# Wheel upgrade for 2009 R3



## enellch (Jun 15, 2011)

Hi,

New to the forum. I am looking for wheel upgrade to my 2009 Cervelo R3 Ultegra. Current wheelset is the standard Fulcrum Racing 7....

...how much difference will a new wheelset make? What is the best option for up to $1500? I am looking for a durable set that can stand NJ roads and that would enhance my chances of upping my average pace, if even so slightly.

Thanks!


----------



## enellch (Jun 15, 2011)

*Answer to my own question...Zipp 101*

Ended up reading forums all night and needed to experience the stuff first hand. I figured better aero profile, 400grams less should do it for me, plus the reviews in various magazines suggest that these are a reasonable choice for what i am seeking. I have no patience to spend endless hours researching this further as I wish to spend any free time playing.

Initial impression after a few hours of riding, much smoother and more stable as compared to what I came from...Appear to accelerate far easier and overall the psyco factor was great, no more excuses that 'cheap' 2kg wheelset is holding me back. 

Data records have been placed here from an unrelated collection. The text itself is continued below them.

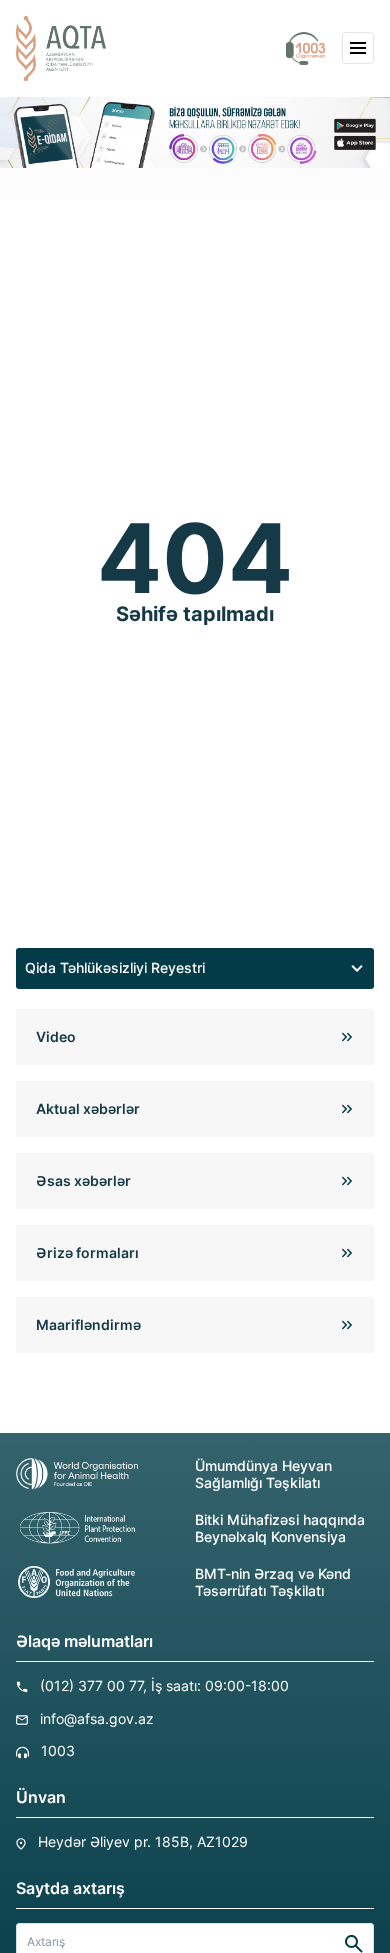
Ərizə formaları (87, 1252)
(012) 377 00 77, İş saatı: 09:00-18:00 (164, 1685)
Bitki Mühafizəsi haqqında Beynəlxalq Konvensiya (280, 1528)
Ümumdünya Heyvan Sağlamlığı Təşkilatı (263, 1474)
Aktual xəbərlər (88, 1108)
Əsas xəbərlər (83, 1180)
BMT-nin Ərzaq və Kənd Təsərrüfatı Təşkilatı (273, 1582)
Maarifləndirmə (88, 1324)
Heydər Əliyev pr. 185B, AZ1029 (143, 1841)
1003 (58, 1750)
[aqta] (61, 48)
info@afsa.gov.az (97, 1718)
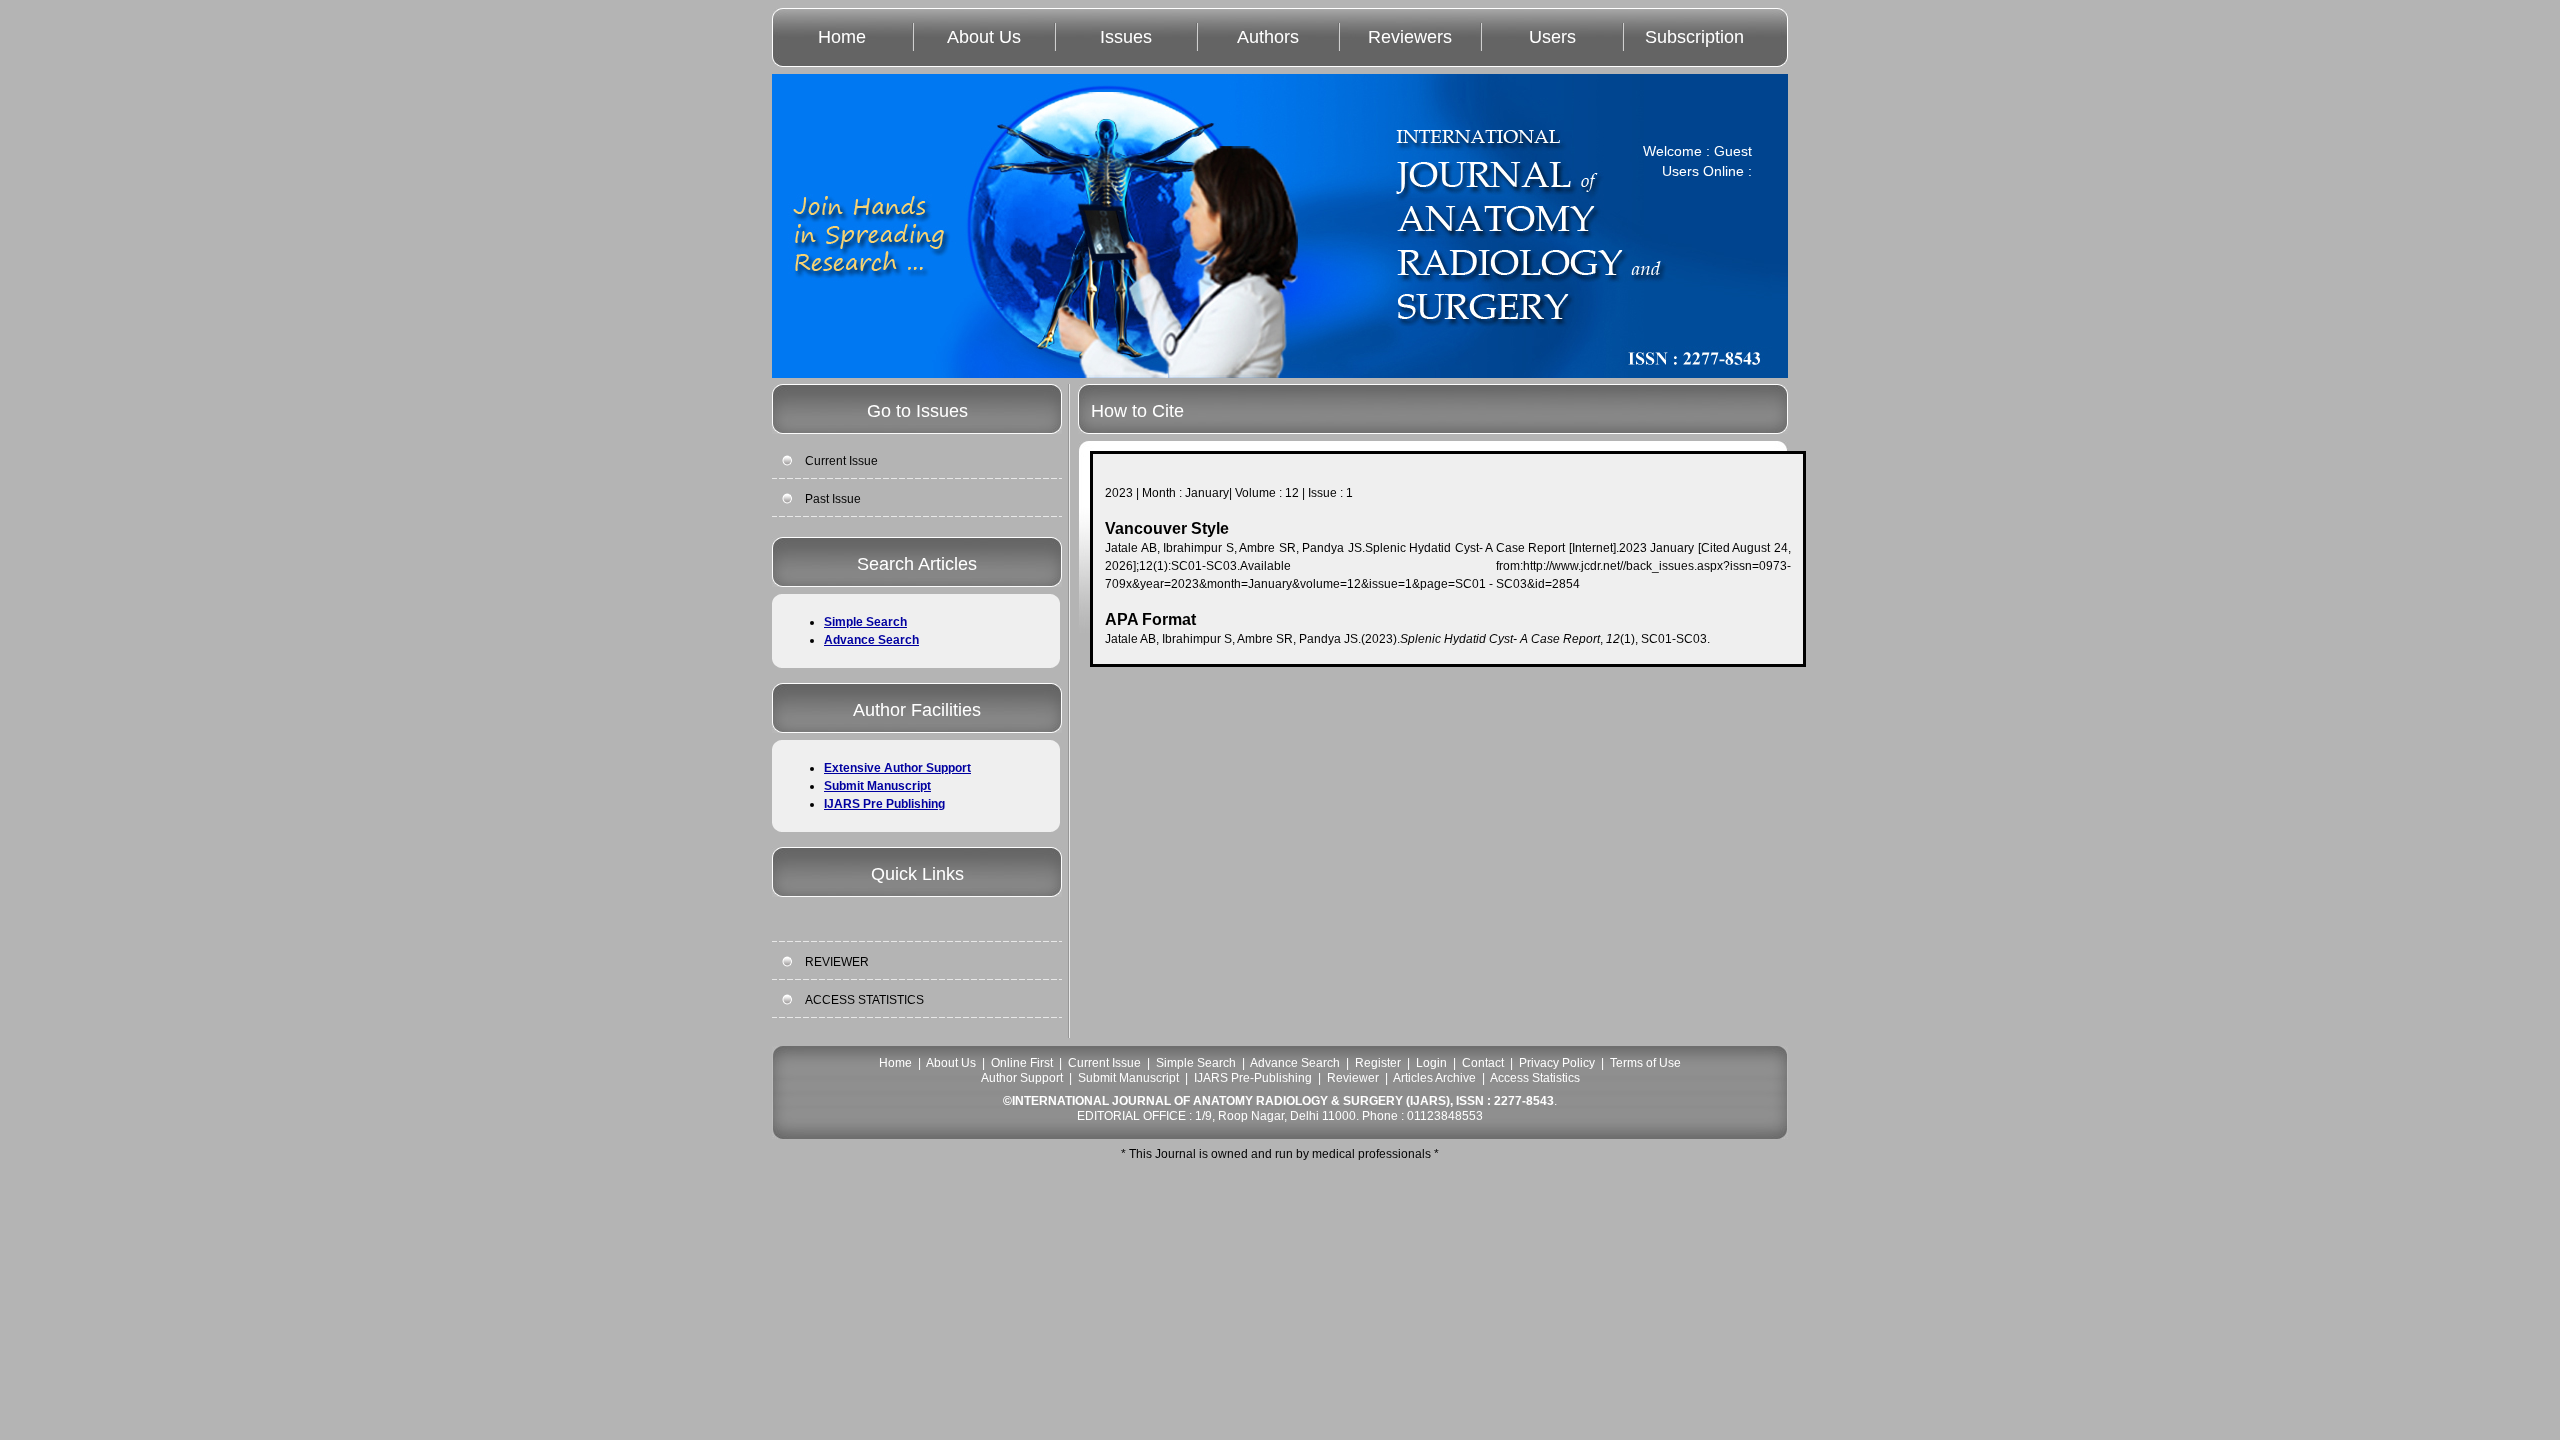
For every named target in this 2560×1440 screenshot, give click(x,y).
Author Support (1022, 1078)
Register (1378, 1063)
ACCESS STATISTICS (864, 1000)
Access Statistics (1535, 1078)
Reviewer (1353, 1078)
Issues (1126, 37)
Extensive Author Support (897, 768)
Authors (1268, 37)
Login (1431, 1063)
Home (842, 37)
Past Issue (833, 499)
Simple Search (865, 622)
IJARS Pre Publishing (884, 804)
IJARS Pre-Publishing (1253, 1078)
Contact (1483, 1063)
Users (1552, 37)
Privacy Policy (1557, 1063)
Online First (1022, 1063)
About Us (984, 37)
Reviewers (1410, 37)
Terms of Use (1645, 1063)
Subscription (1694, 37)
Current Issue (841, 461)
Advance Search (871, 640)
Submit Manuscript (877, 786)
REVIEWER (837, 962)
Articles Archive (1434, 1078)
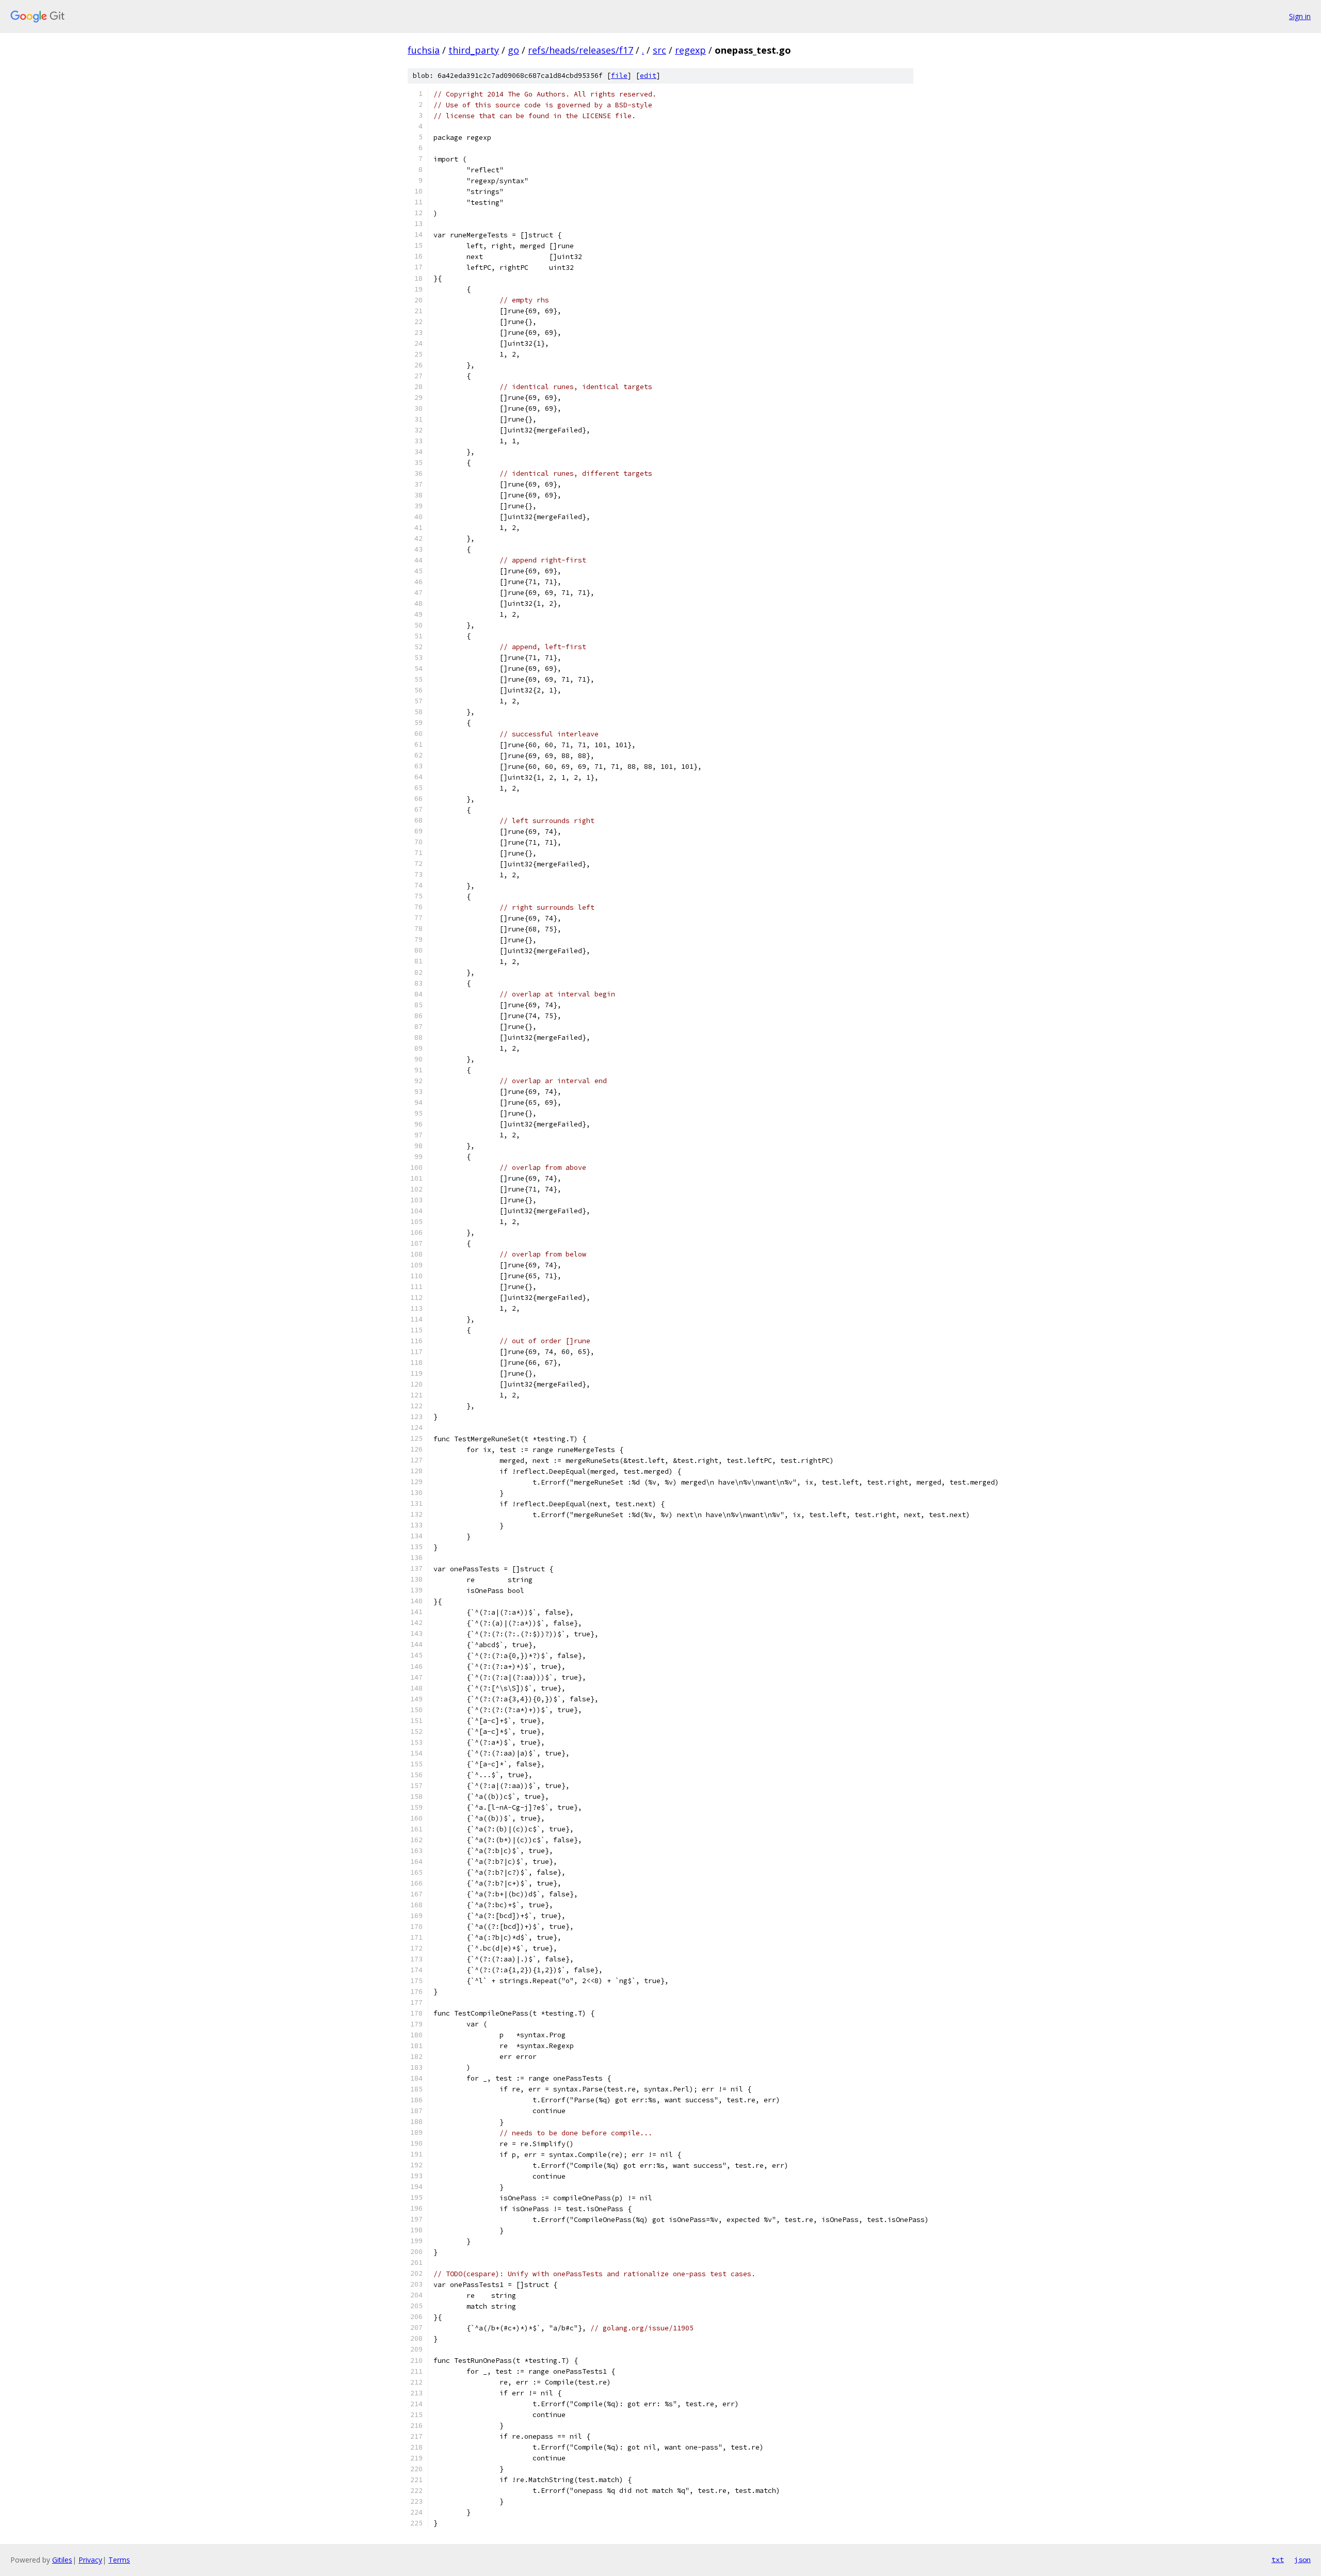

What did my stats say? I did exact same ride as last night, same time, weather and overall conditions. Light rolling hills, 22 miles. My average pace went from 16.7 to 17.3mph. Also, these are more quite than the Fulcrum 7s, which is nice. So, from a sample of 1, I conclude that for me this was a good choice. It remains unclear if the wheels or my motivation to justify my new wheels was the reason..but hey, anything that makes anyone ride more is probably a good thing


----------